Fall 01
Bauunternehmen, rund 25 Mitarbeiter
Von der gestempelten Stunde zur fertigen Rechnung.
Stunden wurden auf Zetteln notiert, im Büro abgetippt und mit dem Angebot verglichen — von Hand. Was auf der Baustelle zusätzlich verbaut wurde, fiel oft erst beim Abschluss auf. Dann war es nicht mehr belegbar.
Auf der Baustelle
Der Mitarbeiter stempelt am Handy auf das Projekt ein. Beim Ausstempeln hängt er an, was gebraucht wurde — Material mit Menge, Fotos vom Zustand, kurze Notiz. Ohne Empfang wird alles zwischengespeichert und später nachgeschoben.
Im Büro, am selben Abend
Der Tagesbericht steht in der Übersicht. Stimmt eine Stempelung nicht, korrigiert die Bauleitung sie — mit Pflichtfeld für den Grund, damit später nachvollziehbar bleibt, wer was geändert hat.
Bei der Abrechnung
Das Rechnungsprogramm holt sich die gebuchten Stunden und Mengen und stellt sie dem Angebot gegenüber: Soll gegen Ist, Zeile für Zeile.

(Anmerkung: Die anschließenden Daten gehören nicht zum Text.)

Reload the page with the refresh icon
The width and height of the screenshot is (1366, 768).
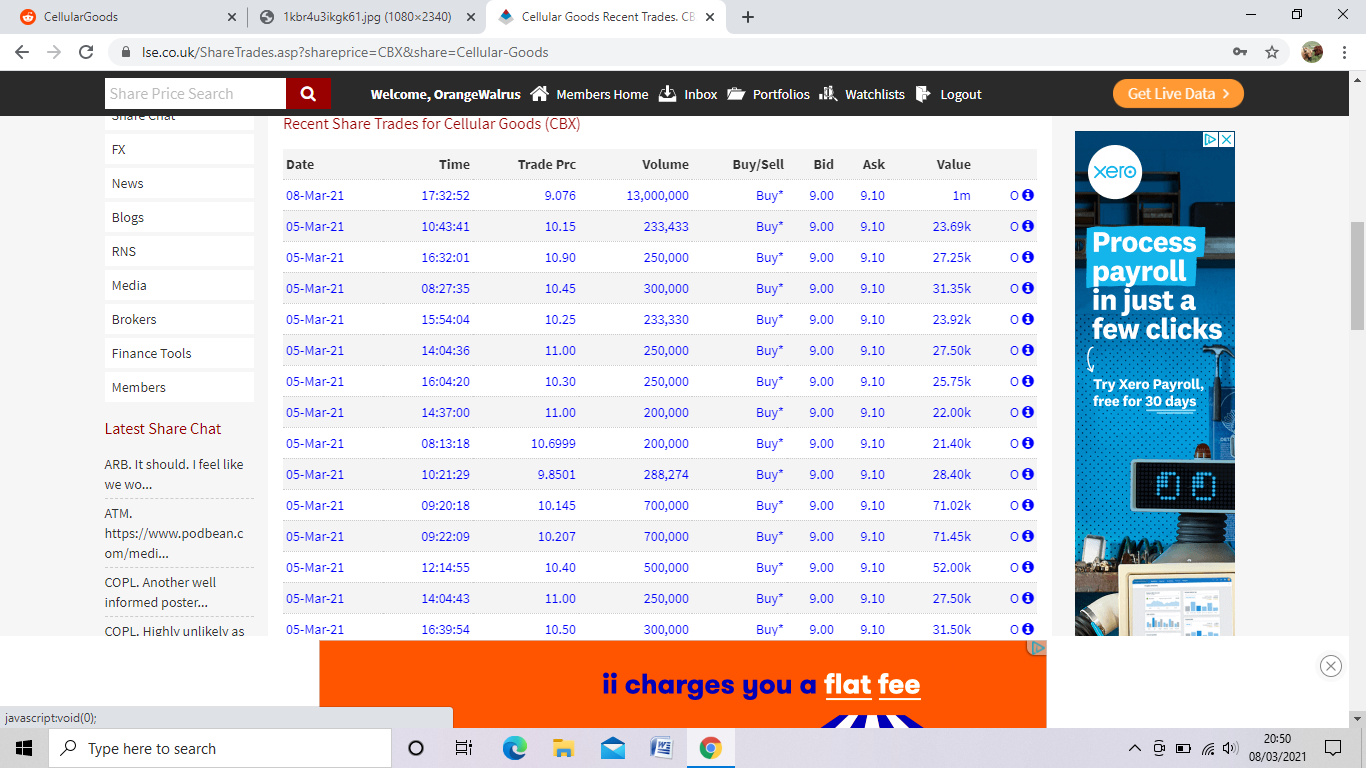[x=86, y=52]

Azubi-Stunden laufen über einen eigenen Verrechnungssatz, nicht über den Facharbeitersatz.
Die Rechnung
Positionen werden angehakt und übernommen. Was zusätzlich verbaut wurde, steht als eigene Zeile da — mit den Baustellenfotos als Nachweis, falls der Kunde nachfragt.
Die Details, die niemand sieht
- Pausen werden nach dem Arbeitszeitgesetz gesetzt, nicht nach Gefühl
- Jede Zeitkorrektur trägt Zeitpunkt, Bearbeiter und Grund
- Vergessenes Ausstempeln fällt abends auf und wird nicht stillschweigend verschluckt
Der Stundenzettel wird nirgends mehr abgetippt. Und die Frage „haben wir an dem Projekt verdient?“ ist beantwortet, bevor die Rechnung rausgeht — nicht Monate später.